Toward improved assessment of freshwater salinization as a benthic macroinvertebrate stressor
Salinization of freshwaters by human activities is of growing concern globally. Salt pollution can cause adverse effects to aquatic biodiversity, ecosystem function, ecosystem services, and human health. In many regions of the world, and in coal-mining-influenced streams of the temperate forests of Appalachia USA, specific conductance (SC), a surrogate measure for the dissolved major ions composing salinity, has been linked to decreased diversity of benthic macroinvertebrates. However, assessments used to reach this conclusion have generally not accounted for temporal variability of salinity, as most studies use "snapshot" SC data collected concurrently with biological data at a single point in time. Effective management of salinization requires tools to accurately monitor and predict salinity while accounting for temporal variability. To improve those tools, I conducted analyses of 4.5 years of salinity and benthic macroinvertebrate data from 25 forested headwater streams spanning a gradient of salinity where non-salinity stressors were minimized. My objectives were to: 1) model the annual pattern of salinity, 2) determine if salinity measures derived from continuous data are more precise than snapshot SC as predictors of aquatic biology, and 3) quantify response to salinity of the benthic macroinvertebrate community. A sinusoidal model of the annual cycle of SC using daily measurements for 4.5 years revealed that salinity naturally deviated ± 20% from annual mean levels, with minimum SC occurring in late winter and maximum SC occurring in late summer. The pattern was responsive to seasonal dilution as driven by catchment evapotranspiration dynamics. Alternative discrete sampling intervals can approximate the pattern revealed by continuous SC data if sampling intervals are ≤ 30 days. Continuous SC variables did not significantly improve precision for prediction of benthic macroinvertebrate metrics (p > 0.1) as compared to snapshot SC using generalized additive mixed models.
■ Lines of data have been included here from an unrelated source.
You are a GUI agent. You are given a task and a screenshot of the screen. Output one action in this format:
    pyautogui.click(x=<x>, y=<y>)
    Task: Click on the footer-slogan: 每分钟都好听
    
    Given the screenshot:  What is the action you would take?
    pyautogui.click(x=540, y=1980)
Results suggest that snapshot SC is a capable predictor of benthic macroinvertebrate community structure if sampling is carefully timed. However, continuous SC data can quantify chronic salt exposure, which supports a hypothesis to explain how temporal variability of field-based observations of salt sensitivity of benthic macroinvertebrate taxa may be influenced by life stage. Benthic macroinvertebrate community structure diverged from reference condition as salinity increased, with stronger relationships in Spring than in Fall. Intra-seasonal variation in community structure was also revealed across sampling dates. Non-Baetidae Ephemeroptera were most sensitive to salinity, with richness and abundance lower than reference at SC > 200 =µS/cm in Spring based on snapshot SC. Equivalent effects were predicted by mean monthly SC of 250-300 µS/cm from the prior Fall. Continuous conductivity monitoring may improve assessment of salinity effects because they can describe life-cycle exposure, which may aid investigations of mechanisms driving field-based observations of benthic-macroinvertebrate community alteration.